Hello all,
I am wanting to use pynbody to go through each DM particle in a halo and find the nearest 32 gas particles to use sph to get the weighted average of gas density, temperature, and other properties, weighting it by the gas particle's distance from the DM particle. Reading through the pynbody files, it seems like this is totally accomplishable especially when reading people's posts such as
"Using Pynbody KDTree",
#PR601, and other similar posts.
However, when I am calling functions such as sph.rho(), kdtree.all_nn(), sph.smooth(), and others I cannot get it to only search for the nearest 32 gas particles at each dark matter particle's position, but rather it simply searches for the nearest 32 particles to each dm particle (which most of the time is exclusively dm particles from how many there are).

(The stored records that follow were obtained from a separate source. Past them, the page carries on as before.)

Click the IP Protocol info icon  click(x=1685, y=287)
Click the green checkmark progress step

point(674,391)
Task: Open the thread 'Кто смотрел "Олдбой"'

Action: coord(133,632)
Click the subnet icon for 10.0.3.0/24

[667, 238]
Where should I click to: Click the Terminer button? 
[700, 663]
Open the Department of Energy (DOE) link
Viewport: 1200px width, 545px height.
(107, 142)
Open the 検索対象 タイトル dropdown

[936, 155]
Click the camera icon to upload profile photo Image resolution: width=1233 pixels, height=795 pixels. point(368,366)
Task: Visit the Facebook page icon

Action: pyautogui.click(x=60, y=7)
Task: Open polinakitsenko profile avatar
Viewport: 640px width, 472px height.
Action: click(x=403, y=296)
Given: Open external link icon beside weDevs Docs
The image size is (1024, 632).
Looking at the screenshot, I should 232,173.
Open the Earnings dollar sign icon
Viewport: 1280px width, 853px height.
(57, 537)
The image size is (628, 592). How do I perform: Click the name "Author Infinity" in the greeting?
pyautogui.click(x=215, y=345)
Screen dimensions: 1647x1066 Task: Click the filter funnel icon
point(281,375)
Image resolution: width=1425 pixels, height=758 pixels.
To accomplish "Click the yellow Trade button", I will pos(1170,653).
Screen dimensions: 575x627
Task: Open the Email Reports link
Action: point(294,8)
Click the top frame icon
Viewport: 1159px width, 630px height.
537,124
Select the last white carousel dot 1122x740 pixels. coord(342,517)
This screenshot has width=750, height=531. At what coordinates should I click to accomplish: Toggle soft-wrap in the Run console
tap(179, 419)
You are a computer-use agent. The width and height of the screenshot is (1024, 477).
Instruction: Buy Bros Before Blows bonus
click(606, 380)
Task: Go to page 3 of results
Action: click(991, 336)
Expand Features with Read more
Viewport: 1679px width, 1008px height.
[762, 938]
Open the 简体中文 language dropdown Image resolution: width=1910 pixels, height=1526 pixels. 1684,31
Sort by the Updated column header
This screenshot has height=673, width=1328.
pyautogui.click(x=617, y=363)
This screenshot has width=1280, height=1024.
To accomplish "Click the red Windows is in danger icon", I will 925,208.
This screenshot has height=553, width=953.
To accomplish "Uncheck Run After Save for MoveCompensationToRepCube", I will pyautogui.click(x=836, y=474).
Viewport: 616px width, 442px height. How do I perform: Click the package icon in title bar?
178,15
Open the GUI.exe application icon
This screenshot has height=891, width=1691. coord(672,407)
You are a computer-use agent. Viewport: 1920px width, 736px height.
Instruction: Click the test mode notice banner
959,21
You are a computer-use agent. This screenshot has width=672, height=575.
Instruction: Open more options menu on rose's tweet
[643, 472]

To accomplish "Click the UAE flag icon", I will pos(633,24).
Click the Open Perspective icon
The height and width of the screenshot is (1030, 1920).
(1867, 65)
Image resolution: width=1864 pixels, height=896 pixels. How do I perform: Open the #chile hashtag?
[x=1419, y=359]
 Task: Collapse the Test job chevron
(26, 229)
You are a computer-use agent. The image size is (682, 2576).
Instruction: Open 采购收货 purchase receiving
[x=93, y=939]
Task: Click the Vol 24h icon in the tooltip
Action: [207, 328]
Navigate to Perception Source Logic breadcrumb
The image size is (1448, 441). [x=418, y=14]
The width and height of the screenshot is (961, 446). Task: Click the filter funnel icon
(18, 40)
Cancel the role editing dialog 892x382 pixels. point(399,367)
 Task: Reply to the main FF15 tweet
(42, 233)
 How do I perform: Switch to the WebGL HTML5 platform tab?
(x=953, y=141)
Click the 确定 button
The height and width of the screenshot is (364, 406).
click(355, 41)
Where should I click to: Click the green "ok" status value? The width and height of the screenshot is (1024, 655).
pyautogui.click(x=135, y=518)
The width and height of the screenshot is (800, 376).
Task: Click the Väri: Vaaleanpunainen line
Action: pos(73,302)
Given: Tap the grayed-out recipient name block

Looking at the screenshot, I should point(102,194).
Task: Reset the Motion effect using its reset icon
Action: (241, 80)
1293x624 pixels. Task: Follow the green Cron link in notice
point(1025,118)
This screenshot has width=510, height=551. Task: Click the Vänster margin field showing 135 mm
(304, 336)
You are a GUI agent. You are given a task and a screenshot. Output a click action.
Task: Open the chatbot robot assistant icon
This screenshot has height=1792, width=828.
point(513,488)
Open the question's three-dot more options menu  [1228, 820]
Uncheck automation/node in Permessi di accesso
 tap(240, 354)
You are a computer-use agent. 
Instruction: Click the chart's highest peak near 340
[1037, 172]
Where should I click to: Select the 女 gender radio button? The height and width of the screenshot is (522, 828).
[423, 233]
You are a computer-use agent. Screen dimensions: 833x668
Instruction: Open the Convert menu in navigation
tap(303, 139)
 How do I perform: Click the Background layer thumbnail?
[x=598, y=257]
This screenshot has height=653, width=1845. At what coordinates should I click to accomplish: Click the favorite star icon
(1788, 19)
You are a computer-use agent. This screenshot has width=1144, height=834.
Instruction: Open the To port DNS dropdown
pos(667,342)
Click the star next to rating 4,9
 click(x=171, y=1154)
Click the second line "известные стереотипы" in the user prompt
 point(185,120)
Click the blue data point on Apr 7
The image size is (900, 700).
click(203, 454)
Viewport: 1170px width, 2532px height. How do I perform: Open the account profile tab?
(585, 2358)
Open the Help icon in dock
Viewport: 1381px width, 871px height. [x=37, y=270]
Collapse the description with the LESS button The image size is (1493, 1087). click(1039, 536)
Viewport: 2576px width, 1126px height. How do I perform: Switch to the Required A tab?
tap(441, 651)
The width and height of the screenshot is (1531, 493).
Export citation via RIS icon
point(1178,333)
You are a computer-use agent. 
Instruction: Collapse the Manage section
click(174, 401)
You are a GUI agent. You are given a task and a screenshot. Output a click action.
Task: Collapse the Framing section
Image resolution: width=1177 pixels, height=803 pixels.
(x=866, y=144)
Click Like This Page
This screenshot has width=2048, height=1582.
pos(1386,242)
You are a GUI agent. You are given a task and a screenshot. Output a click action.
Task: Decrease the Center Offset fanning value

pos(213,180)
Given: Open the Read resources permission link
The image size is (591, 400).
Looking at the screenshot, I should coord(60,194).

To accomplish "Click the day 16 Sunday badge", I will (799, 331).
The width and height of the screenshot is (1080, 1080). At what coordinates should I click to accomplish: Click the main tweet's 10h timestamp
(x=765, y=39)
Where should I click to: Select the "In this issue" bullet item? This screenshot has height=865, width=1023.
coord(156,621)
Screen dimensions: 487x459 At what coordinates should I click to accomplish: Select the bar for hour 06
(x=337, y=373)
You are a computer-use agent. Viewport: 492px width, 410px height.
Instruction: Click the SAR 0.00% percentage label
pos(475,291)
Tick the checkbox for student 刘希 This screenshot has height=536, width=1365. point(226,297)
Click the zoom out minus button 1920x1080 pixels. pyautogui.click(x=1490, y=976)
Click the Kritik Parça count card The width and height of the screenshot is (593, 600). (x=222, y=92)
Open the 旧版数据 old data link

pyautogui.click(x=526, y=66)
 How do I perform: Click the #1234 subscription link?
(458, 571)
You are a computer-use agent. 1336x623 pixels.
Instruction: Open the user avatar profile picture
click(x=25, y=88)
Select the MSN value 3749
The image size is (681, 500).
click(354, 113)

I've thought about playing with families to essentially create a dummy family with the dm particle's position and then essentially get rid of the dark matter particles entirely (just to try and filter them out of the search), but have been unsuccessful in this.
Also a lot of the time when I'm playing with functions such as pynbody.sph.kdmain.nn_next() it gives a segmentation fault error.
Further when playing with sph.smooth() and kdtree.all_nn() it will give me a smoothing length (which I am assuming is the radius containing the 32 nearest particles). However, when I create a filtering sphere of that smoothing radius at the same particle it contains far fewer than 32 particles and the spheres don't all contain the same number of particles. kdtree.all_nn() displays the smoothing length and then gives the distance to the n nearest particles, but most of the distances are above the smoothing length. Further when I created a sphere over the max distance listed in kdtree.all_nn() for a particle, the sphere contained more particles than the n nearest neighbors it was told to find. Any advice on what this smoothing number actually is would be helpful as well as general information about the array given by kdtree.all_nn().
If anyone has any advice or suggestions on how to best find the nearest 32 gas neighbors, it would be greatly appreciated.